Yomiuri Giants – No. 22
- Catcher
- Born: June 7, 1989 (age 37) Sakai, Osaka, Japan
- Bats: RightThrows: Right

NPB debut
- March 24, 2014, for the Yomiuri Giants

NPB statistics (through 2023 season)
- Batting average: .208
- Hits: 359
- Home runs: 15
- Runs batted in: 142
- Stats at Baseball Reference

Teams
- Yomiuri Giants (2014–present);

Career highlights and awards
- 1× Mitsui Golden Glove Award (2017); 3× NPB All-Star (2017, 2018, 2022);

Medals
Men's baseball
Representing Japan
WBSC Premier12
| Gold medal – first place | 2019 Tokyo | Team |

= Seiji Kobayashi =

Japanese baseball player (born 1989)

Seiji Kobayashi (小林 誠司; born June 7, 1989) is a Japanese professional baseball catcher for the Yomiuri Giants of Nippon Professional Baseball (NPB).

==Career==
Kobayashi attended Doshisha University, where he played for the school's baseball team. The Yomiuri Giants selected Kobayashi in the 2013 Nippon Professional Baseball draft.
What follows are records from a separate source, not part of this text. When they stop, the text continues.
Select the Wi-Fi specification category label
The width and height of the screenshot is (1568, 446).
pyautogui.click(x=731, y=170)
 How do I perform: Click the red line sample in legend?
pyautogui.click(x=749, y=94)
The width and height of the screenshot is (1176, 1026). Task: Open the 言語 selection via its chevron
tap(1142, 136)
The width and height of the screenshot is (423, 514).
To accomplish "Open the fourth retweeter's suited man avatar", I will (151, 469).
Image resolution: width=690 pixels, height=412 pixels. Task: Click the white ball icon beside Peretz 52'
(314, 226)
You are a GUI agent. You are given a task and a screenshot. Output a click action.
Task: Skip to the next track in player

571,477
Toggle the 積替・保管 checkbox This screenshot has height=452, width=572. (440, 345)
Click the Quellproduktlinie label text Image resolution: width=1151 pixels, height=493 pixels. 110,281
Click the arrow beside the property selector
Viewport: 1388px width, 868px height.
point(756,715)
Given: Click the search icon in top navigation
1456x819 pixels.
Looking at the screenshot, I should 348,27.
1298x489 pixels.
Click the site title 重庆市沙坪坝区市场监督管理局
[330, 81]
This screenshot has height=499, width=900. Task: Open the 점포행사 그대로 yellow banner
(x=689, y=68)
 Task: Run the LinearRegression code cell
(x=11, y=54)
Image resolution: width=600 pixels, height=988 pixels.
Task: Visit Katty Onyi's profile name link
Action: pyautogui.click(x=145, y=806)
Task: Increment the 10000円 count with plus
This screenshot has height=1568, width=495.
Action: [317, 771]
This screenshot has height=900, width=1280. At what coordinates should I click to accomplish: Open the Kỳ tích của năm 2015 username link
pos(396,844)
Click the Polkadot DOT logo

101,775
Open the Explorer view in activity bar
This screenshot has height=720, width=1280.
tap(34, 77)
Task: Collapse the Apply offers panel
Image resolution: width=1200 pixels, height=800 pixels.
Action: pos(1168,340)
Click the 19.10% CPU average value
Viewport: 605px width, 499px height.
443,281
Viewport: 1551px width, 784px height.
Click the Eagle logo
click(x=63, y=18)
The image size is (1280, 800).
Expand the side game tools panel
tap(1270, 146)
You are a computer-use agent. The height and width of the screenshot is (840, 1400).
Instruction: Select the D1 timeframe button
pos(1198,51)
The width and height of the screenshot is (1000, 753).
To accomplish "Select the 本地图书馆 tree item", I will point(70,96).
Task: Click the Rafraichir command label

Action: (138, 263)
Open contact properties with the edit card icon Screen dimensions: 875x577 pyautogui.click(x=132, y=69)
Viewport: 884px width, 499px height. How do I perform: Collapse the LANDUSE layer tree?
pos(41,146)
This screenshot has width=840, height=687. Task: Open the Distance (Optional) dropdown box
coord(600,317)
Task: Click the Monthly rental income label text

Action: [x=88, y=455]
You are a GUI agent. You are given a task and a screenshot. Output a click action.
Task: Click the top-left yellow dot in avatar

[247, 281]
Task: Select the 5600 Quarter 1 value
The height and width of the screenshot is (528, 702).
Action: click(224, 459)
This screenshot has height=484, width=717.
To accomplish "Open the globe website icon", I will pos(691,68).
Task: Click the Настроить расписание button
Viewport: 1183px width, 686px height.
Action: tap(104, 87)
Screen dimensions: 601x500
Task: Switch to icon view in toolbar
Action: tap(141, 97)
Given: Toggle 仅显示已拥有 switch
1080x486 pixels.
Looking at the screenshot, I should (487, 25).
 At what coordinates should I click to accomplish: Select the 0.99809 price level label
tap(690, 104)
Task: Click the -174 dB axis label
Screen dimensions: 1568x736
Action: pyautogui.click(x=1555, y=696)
In 2018, he was selected 2018 NPB All-Star game.

==International career==
Kobayashi represented the Japan national baseball team in the 2014 MLB Japan All-Star Series, 2015 exhibition games against Europe, 2017 World Baseball Classic, 2019 exhibition games against Mexico and 2019 WBSC Premier12.

And also, on November 16, 2018, he was selected Yomiuri Giants roster at the 2018 MLB Japan All-Star Series exhibition game against MLB All-Stars.